We have been keeping a close eye on the latest developments in the generative AI industry and actively establishing cooperation with market-leading companies in China and abroad. We are implementing the latest generative AI technologies in the content production process, especially by combining iQIYI's extensive long-form video data with large language models for training and fine-tuning. Our aim is to develop generative AI-powered vertical applications tailored for long-form video scenarios. Going forward, we will step up our investment in R&D and application of generative AI technology. We plan to use this technology to develop and comprehensively upgrade our in-house intelligent production system and thereby empower the creation of iQIYI's professional video content. Thank you.

Operator, Operator

Next, we have Lei Zhang of Bank of America Securities.

Lei Zhang, Analyst

We noticed that major players are more focused on top content last year. Can you share with us your view on content and communication? And how should we stay competitive in terms of content in 2024?

Xiaohui Wang, CCO

The competitive market dynamic is an ever-present reality, where the competition we think lies in the substantial sustainability of high-quality content as well as achieving a balanced and win-win situation in terms of content quality and also commercial returns.

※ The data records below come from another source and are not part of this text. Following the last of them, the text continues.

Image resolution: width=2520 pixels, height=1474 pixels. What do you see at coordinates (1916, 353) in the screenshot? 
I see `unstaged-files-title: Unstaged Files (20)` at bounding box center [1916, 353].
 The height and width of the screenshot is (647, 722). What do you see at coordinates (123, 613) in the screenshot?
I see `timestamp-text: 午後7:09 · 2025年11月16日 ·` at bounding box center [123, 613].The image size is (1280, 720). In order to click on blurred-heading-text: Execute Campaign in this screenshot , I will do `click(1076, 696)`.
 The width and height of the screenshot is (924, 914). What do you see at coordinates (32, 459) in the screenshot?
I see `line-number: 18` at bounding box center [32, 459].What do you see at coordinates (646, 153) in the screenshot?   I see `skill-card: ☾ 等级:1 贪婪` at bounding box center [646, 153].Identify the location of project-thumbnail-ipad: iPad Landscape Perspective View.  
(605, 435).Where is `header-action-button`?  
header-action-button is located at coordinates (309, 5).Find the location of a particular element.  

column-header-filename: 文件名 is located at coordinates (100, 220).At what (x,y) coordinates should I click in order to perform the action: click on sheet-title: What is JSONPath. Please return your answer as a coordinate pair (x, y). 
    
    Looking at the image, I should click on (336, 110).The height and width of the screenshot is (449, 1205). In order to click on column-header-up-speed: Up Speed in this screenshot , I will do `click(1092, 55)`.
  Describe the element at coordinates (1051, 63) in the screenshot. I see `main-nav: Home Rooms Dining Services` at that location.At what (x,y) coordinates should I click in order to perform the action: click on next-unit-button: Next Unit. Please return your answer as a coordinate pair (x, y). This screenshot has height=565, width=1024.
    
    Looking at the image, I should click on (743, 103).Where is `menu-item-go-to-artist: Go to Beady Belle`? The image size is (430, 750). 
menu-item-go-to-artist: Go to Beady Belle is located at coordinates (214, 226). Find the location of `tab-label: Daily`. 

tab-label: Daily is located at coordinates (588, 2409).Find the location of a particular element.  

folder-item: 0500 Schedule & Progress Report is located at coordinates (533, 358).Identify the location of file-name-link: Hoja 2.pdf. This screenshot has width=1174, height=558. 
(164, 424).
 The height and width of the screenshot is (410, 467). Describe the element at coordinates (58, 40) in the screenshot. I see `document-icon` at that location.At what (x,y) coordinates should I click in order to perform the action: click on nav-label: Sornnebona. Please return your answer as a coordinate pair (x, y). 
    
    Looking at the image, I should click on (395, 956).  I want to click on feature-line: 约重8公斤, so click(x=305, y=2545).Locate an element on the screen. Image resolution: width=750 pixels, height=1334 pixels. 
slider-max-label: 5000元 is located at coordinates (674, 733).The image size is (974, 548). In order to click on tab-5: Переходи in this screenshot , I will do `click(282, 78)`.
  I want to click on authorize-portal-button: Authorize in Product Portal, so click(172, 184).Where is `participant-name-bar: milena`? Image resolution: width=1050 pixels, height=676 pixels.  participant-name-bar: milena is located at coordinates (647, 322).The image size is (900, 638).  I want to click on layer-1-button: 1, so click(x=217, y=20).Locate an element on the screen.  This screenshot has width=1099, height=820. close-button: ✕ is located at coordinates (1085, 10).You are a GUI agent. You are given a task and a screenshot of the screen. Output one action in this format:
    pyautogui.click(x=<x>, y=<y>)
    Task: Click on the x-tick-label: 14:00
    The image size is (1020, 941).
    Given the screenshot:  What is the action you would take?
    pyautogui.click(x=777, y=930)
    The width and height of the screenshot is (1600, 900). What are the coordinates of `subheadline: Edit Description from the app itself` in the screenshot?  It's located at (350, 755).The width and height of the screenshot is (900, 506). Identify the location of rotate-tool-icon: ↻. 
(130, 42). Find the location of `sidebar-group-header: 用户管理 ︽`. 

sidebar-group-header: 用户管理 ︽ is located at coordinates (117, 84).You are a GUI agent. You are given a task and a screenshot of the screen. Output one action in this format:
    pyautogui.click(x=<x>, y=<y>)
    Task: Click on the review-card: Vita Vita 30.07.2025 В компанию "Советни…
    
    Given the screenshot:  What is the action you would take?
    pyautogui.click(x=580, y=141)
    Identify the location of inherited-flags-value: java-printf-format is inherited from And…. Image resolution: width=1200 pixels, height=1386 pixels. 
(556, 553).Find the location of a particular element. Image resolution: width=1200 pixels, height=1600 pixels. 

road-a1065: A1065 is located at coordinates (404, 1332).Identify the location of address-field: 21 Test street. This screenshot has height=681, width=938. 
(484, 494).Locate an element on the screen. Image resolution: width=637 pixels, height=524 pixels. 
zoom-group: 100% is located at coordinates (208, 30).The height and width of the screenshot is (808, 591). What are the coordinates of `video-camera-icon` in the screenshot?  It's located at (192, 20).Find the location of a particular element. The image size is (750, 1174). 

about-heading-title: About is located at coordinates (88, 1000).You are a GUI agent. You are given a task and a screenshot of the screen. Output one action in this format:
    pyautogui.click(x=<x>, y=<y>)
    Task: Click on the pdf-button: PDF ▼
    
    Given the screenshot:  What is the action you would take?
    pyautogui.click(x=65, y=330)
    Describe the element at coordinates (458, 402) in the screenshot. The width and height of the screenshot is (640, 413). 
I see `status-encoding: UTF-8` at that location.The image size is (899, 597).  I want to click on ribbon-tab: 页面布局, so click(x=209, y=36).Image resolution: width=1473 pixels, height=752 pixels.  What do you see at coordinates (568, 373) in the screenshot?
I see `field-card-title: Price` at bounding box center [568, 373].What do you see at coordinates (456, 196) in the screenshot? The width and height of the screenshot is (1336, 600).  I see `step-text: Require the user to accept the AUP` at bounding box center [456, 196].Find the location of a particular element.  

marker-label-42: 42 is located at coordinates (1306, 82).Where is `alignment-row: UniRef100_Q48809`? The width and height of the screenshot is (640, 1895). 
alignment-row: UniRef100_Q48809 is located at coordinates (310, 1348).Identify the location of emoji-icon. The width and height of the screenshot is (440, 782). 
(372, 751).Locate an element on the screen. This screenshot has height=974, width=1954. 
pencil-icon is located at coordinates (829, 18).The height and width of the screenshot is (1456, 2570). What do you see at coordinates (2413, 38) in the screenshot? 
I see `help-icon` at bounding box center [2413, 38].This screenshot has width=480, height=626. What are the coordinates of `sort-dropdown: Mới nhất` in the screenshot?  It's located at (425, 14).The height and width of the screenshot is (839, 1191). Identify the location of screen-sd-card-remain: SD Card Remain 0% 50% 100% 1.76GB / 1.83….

Additionally, capital is not the only sole barrier to competition. iQIYI's ability to maintain a market-leading position in the industry is actually underpinned by the accumulation of talent, control of industry resources, effective content review, and management mechanisms supported by our business intelligence system, which we believe are all indispensable. Our content creation strategy actually focuses on three areas. First is to produce content with high public recognition and market returns. Second is to create innovative high-quality content. And third is to continuously focus on content efficiency regarding the number of key premium titles and social insights. In terms of the foreign drama category, there has been a clear improvement in the value of our content inventory, as key premium content is critical to maintaining a high competitive edge in the market. We maintain a market-leading level of inventory reserve for premium titles. For the 2024 lineup of our iQIYI originals and exclusive licenses, we expect that premium key titles will account for over 50%. Thank you.

Operator, Operator

This will conclude today's question-and-answer session. I would now like to turn the conference call back over to management for any closing remarks.

Chang Yu, IR Director

Thank you, everyone, for supporting us and joining the call today. If you have further questions, feel free to contact our team. Thank you.

Tim Gong, CEO

Thank you. Bye.

Operator, Operator

And we thank you for your time also today. The conference call has now concluded. Again, we thank you all for attending today's presentation. At this time, you may disconnect your lines. Take care.